WORK INSTRUCTIONS: Write out each entry again. Keep every word exactly as it is.

DATASET:
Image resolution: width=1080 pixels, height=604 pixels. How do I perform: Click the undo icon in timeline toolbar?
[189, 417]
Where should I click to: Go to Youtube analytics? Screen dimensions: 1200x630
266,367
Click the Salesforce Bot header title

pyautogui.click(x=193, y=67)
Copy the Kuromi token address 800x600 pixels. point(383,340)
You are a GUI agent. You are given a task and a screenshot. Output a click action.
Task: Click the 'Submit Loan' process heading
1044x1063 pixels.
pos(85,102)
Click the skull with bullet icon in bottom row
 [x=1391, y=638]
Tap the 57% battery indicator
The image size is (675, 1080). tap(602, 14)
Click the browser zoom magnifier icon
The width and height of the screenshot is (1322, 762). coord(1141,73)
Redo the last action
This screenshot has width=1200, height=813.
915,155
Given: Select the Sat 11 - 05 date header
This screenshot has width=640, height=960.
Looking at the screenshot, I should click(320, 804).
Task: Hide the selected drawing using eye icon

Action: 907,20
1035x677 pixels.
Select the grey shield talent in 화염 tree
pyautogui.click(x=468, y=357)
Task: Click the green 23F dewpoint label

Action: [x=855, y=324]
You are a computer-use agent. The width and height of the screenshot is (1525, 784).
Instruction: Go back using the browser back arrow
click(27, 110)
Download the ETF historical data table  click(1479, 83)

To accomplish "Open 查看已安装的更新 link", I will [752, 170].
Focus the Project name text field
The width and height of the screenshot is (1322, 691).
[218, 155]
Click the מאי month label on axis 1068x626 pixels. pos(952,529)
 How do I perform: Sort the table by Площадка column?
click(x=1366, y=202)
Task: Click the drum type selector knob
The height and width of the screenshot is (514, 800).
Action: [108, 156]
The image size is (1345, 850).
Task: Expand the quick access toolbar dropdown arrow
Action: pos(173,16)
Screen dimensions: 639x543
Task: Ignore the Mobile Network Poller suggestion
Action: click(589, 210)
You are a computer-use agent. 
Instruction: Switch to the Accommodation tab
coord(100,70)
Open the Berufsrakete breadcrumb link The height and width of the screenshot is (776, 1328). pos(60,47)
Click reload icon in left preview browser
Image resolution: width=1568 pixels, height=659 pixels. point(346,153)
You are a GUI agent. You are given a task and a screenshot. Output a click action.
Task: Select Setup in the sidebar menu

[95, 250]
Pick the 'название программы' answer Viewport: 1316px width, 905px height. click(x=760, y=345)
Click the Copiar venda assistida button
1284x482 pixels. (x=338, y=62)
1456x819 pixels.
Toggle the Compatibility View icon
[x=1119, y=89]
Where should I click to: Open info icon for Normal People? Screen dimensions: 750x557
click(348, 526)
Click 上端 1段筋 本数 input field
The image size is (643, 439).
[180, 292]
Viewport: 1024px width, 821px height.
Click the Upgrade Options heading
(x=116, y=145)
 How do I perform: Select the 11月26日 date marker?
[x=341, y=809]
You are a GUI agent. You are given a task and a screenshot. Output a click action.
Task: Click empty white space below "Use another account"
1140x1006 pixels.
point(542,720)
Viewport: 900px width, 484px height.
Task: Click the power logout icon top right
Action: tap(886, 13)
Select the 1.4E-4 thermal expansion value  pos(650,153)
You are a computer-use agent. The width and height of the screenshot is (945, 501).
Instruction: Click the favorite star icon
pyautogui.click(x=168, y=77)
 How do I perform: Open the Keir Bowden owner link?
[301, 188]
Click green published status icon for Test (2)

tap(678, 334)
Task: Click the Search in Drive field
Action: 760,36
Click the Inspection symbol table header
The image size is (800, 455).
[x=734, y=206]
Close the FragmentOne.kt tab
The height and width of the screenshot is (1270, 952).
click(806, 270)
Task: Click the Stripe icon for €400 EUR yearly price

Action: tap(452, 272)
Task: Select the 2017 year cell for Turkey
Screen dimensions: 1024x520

RESULT FOR THIS EXERCISE:
Image resolution: width=1080 pixels, height=604 pixels. How do I perform: Click the undo icon in timeline toolbar?
[189, 417]
Where should I click to: Go to Youtube analytics? Screen dimensions: 1200x630
266,367
Click the Salesforce Bot header title

pyautogui.click(x=193, y=67)
Copy the Kuromi token address 800x600 pixels. point(383,340)
You are a GUI agent. You are given a task and a screenshot. Output a click action.
Task: Click the 'Submit Loan' process heading
1044x1063 pixels.
pos(85,102)
Click the skull with bullet icon in bottom row
 [x=1391, y=638]
Tap the 57% battery indicator
The image size is (675, 1080). tap(602, 14)
Click the browser zoom magnifier icon
The width and height of the screenshot is (1322, 762). coord(1141,73)
Redo the last action
This screenshot has width=1200, height=813.
915,155
Given: Select the Sat 11 - 05 date header
This screenshot has width=640, height=960.
Looking at the screenshot, I should click(320, 804).
Task: Hide the selected drawing using eye icon

Action: 907,20
1035x677 pixels.
Select the grey shield talent in 화염 tree
pyautogui.click(x=468, y=357)
Task: Click the green 23F dewpoint label

Action: [x=855, y=324]
You are a computer-use agent. The width and height of the screenshot is (1525, 784).
Instruction: Go back using the browser back arrow
click(27, 110)
Download the ETF historical data table  click(1479, 83)

To accomplish "Open 查看已安装的更新 link", I will [752, 170].
Focus the Project name text field
The width and height of the screenshot is (1322, 691).
[218, 155]
Click the מאי month label on axis 1068x626 pixels. pos(952,529)
 How do I perform: Sort the table by Площадка column?
click(x=1366, y=202)
Task: Click the drum type selector knob
The height and width of the screenshot is (514, 800).
Action: [108, 156]
The image size is (1345, 850).
Task: Expand the quick access toolbar dropdown arrow
Action: pos(173,16)
Screen dimensions: 639x543
Task: Ignore the Mobile Network Poller suggestion
Action: click(589, 210)
You are a computer-use agent. 
Instruction: Switch to the Accommodation tab
coord(100,70)
Open the Berufsrakete breadcrumb link The height and width of the screenshot is (776, 1328). pos(60,47)
Click reload icon in left preview browser
Image resolution: width=1568 pixels, height=659 pixels. point(346,153)
You are a GUI agent. You are given a task and a screenshot. Output a click action.
Task: Select Setup in the sidebar menu

[95, 250]
Pick the 'название программы' answer Viewport: 1316px width, 905px height. click(x=760, y=345)
Click the Copiar venda assistida button
1284x482 pixels. (x=338, y=62)
1456x819 pixels.
Toggle the Compatibility View icon
[x=1119, y=89]
Where should I click to: Open info icon for Normal People? Screen dimensions: 750x557
click(348, 526)
Click 上端 1段筋 本数 input field
The image size is (643, 439).
[180, 292]
Viewport: 1024px width, 821px height.
Click the Upgrade Options heading
(x=116, y=145)
 How do I perform: Select the 11月26日 date marker?
[x=341, y=809]
You are a GUI agent. You are given a task and a screenshot. Output a click action.
Task: Click empty white space below "Use another account"
1140x1006 pixels.
point(542,720)
Viewport: 900px width, 484px height.
Task: Click the power logout icon top right
Action: tap(886, 13)
Select the 1.4E-4 thermal expansion value  pos(650,153)
You are a computer-use agent. The width and height of the screenshot is (945, 501).
Instruction: Click the favorite star icon
pyautogui.click(x=168, y=77)
 How do I perform: Open the Keir Bowden owner link?
[301, 188]
Click green published status icon for Test (2)

tap(678, 334)
Task: Click the Search in Drive field
Action: 760,36
Click the Inspection symbol table header
The image size is (800, 455).
[x=734, y=206]
Close the FragmentOne.kt tab
The height and width of the screenshot is (1270, 952).
click(806, 270)
Task: Click the Stripe icon for €400 EUR yearly price

Action: tap(452, 272)
Task: Select the 2017 year cell for Turkey
Screen dimensions: 1024x520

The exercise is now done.